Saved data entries
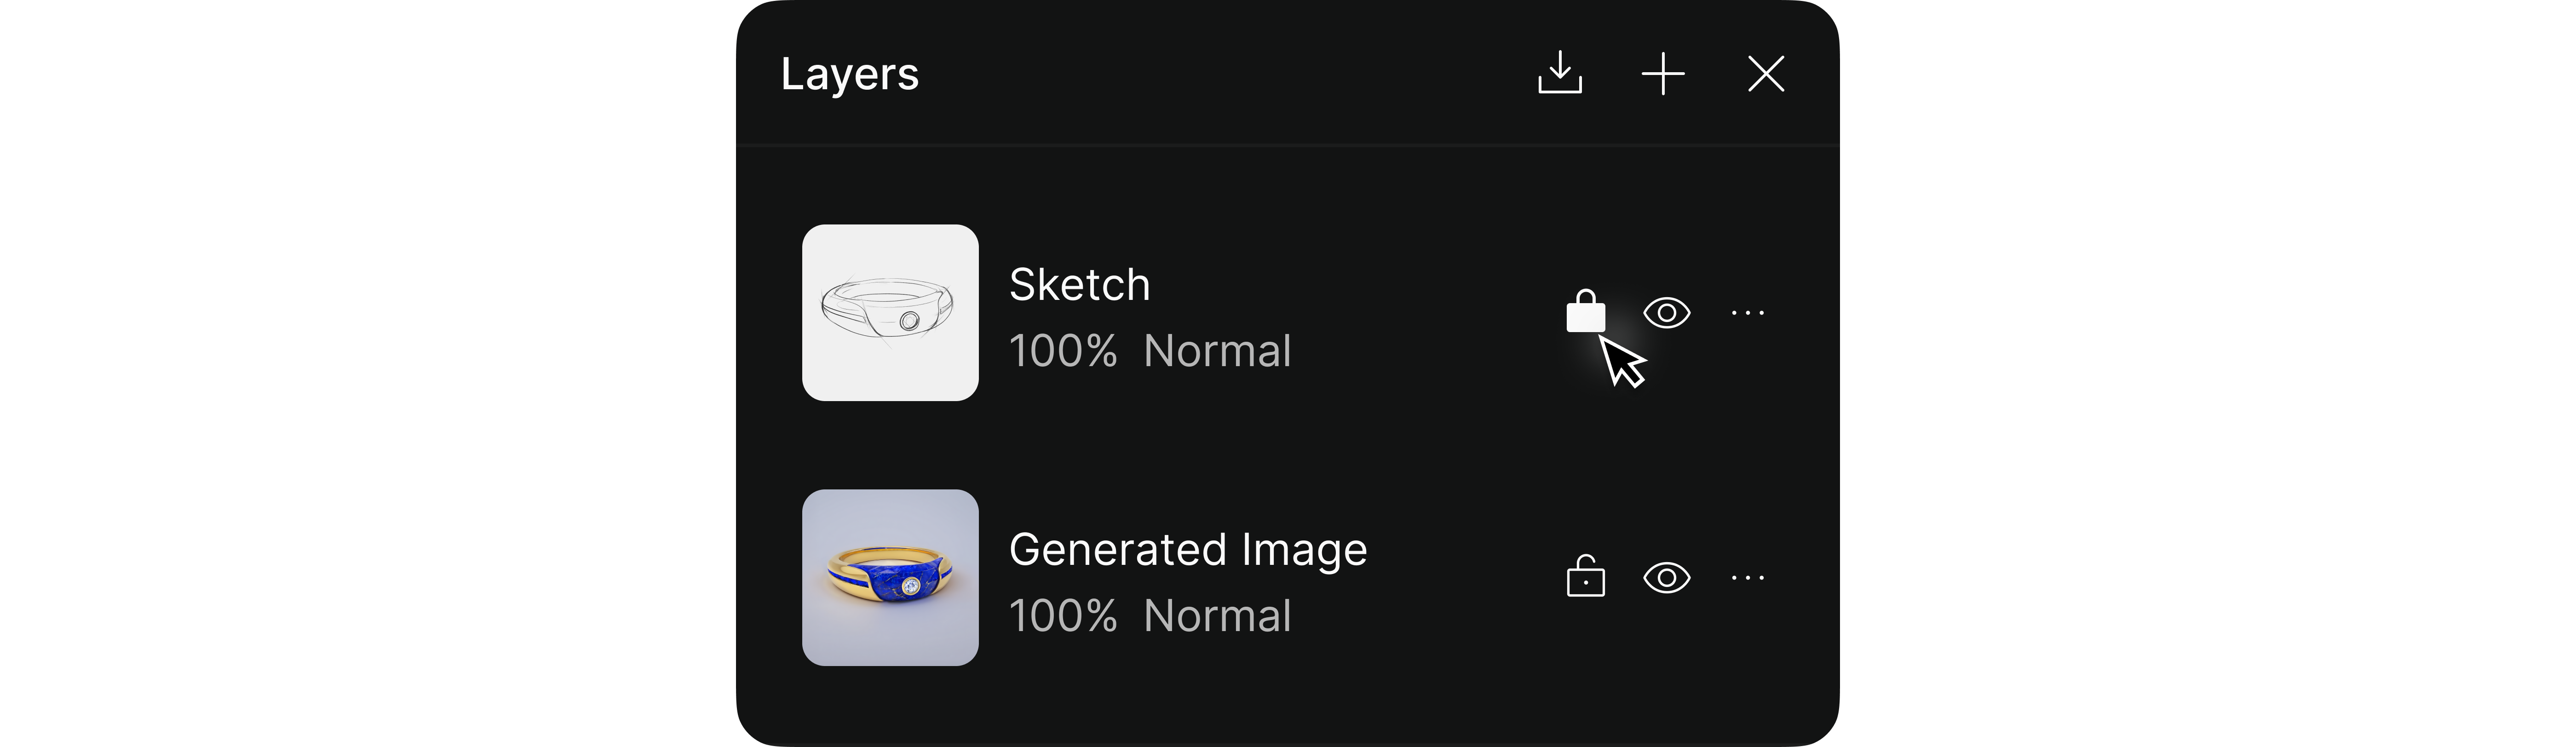
Task: Add a new layer with plus icon
Action: click(1663, 74)
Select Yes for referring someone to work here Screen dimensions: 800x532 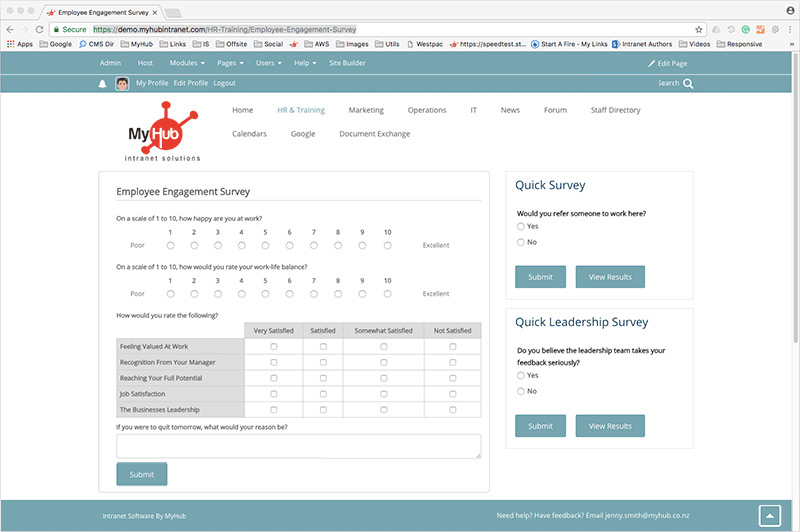520,226
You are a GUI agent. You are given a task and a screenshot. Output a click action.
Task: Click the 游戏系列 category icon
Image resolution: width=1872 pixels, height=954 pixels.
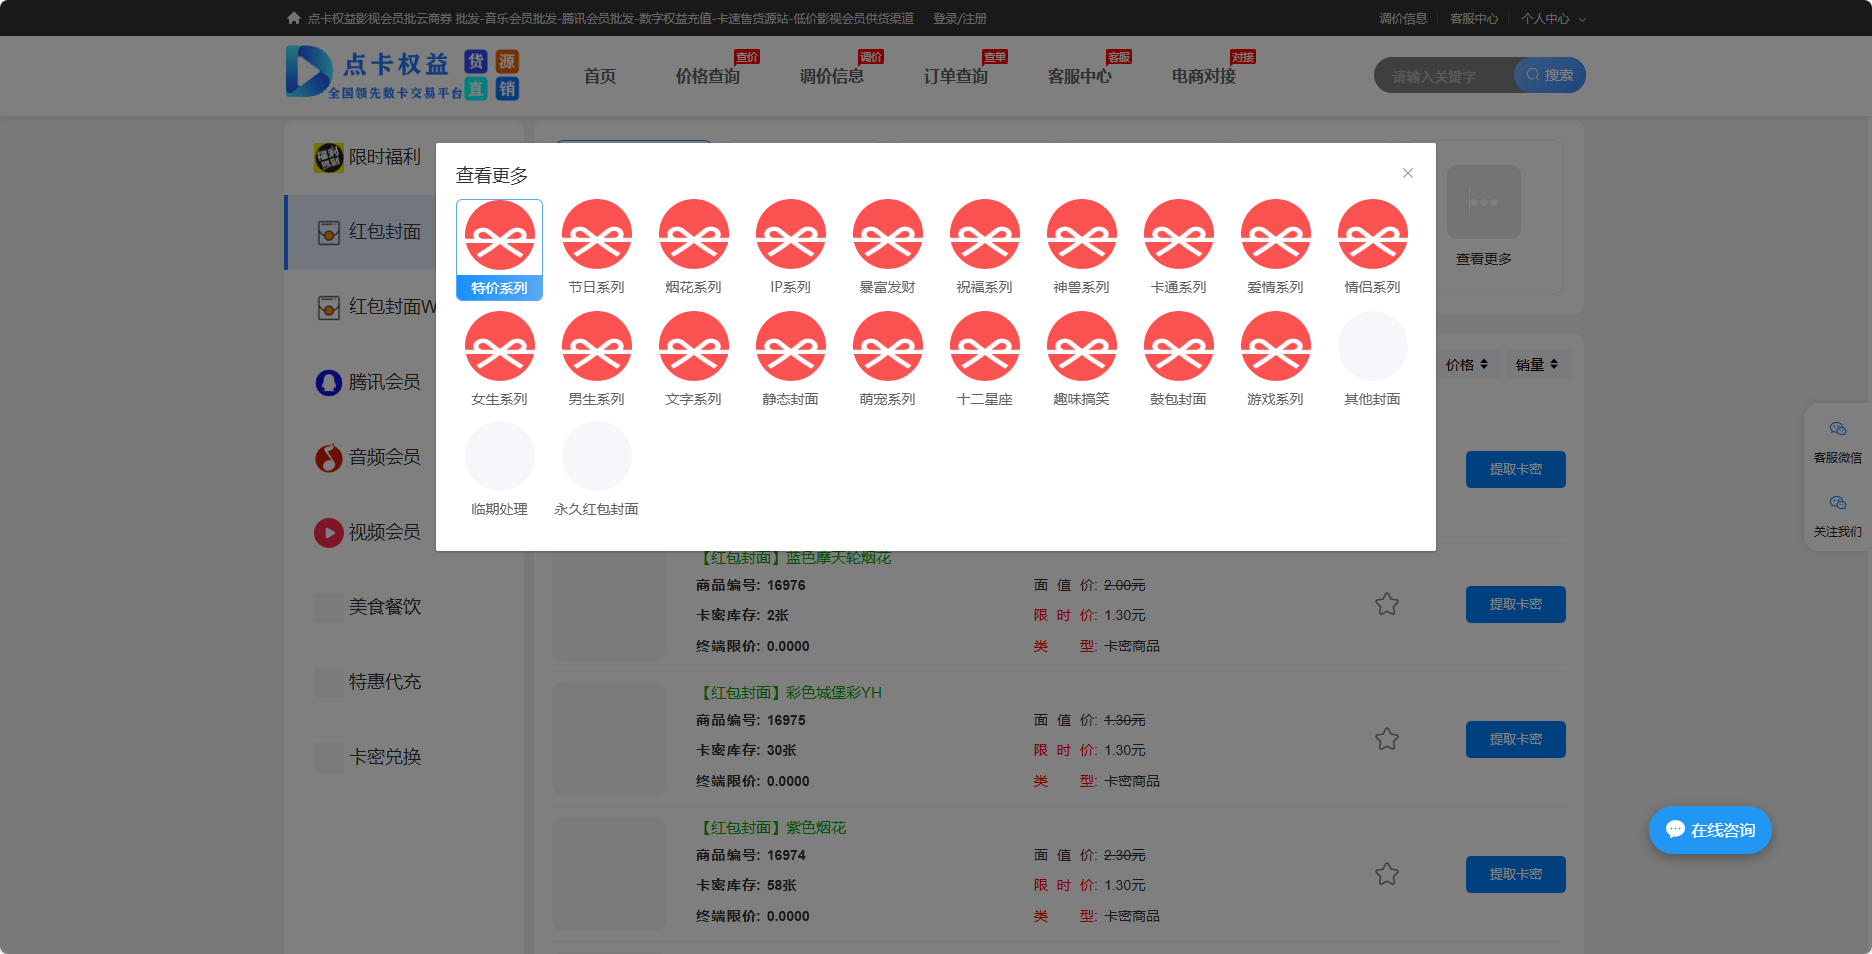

__Task to complete__:
Output exactly the lines from the one containing "You are a GUI" through the last line of the records above, both included, leaving out any pictures.

__Answer box__:
You are a GUI agent. You are given a task and a screenshot. Output a click action.
Task: Click the 游戏系列 category icon
Image resolution: width=1872 pixels, height=954 pixels.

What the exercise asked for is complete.